I also remember that my husband told my mother that day that now we would be going to war. I was very worried because I was about five months pregnant and our first child was barely a year old. During the day we listened to the radio to find out what the situation was like. We heard that tanks moved along Võru Road, but thankfully we weren't in Tartu. We thought that maybe we'd have to go down into the cellar or what would become of us.

Evi Gulbis: I was 18 years old. I had just found out that I was accepted to the Tartu Teachers' Seminar and traveled from Tartu to Põltsamaa to earn a little bit of money at the kolkhoz [Soviet collective farm] (these had not yet been disbanded) before the start of university. I traveled by hitchhiking and was picked up by a family that came from Latvia to express support for us. Tanks had arrived [in Estonia] the previous night and the Latvians came to help defend the TV Tower [in Tallinn]. I went to my great-aunt and great-uncle's in Põltsamaa and we kept tabs on the situation as much as possible there via the media.
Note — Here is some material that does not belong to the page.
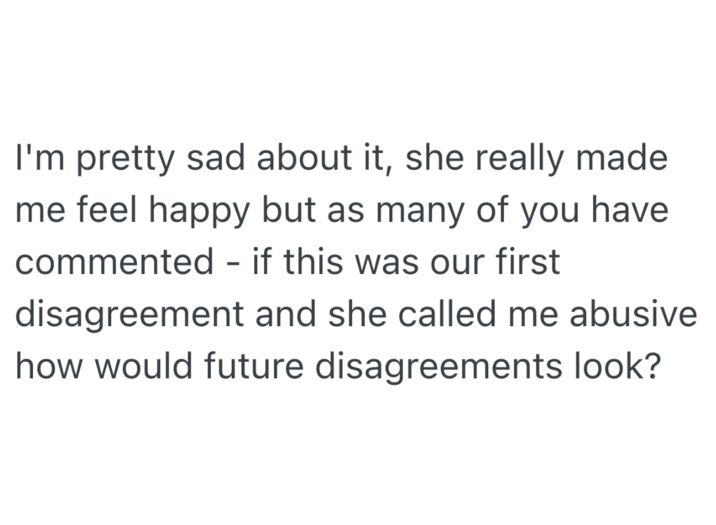
Task: Click the word "pretty" in the first line
Action: 105,160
I had been so busy with beginning my studies and getting myself set up in Tartu that I didn't even have time left over to listen to the news, and I found out about the tanks arriving from those Latvians that gave me a ride. My great-aunt and great-uncle had heard about the tanks the night before. As far as moods go I don't remember much, but we followed the unfolding events with bated breath. The restoration of [Estonia's] independence was totally sublime news for us; it was an especially emotional moment.
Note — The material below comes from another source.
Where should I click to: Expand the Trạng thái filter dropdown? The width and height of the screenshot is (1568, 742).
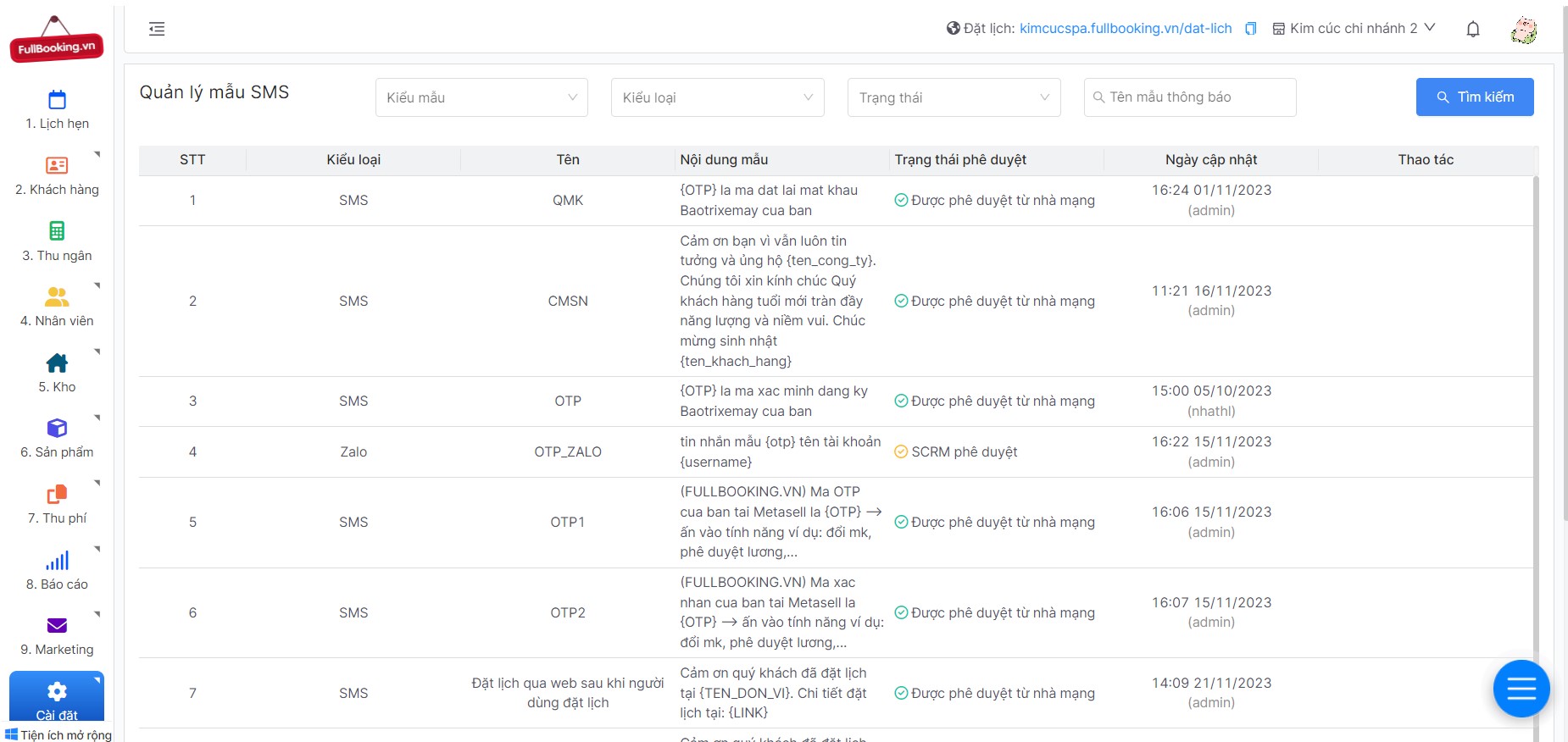(x=954, y=97)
My now husband, Jüri, was 27 years old, and he went to defend the TV Tower on Aug. 20. He had heard about what was going on while at work; he worked at Koondis Auto. Some of his coworkers went to take foundation panels as barriers to defend Toompea Hill.

Kirsti Davis: I was four years old at the time. While I don't remember taking part in preceding singing events, then I will forever remember my parents crying that August, repeating, "Estonia will be free!"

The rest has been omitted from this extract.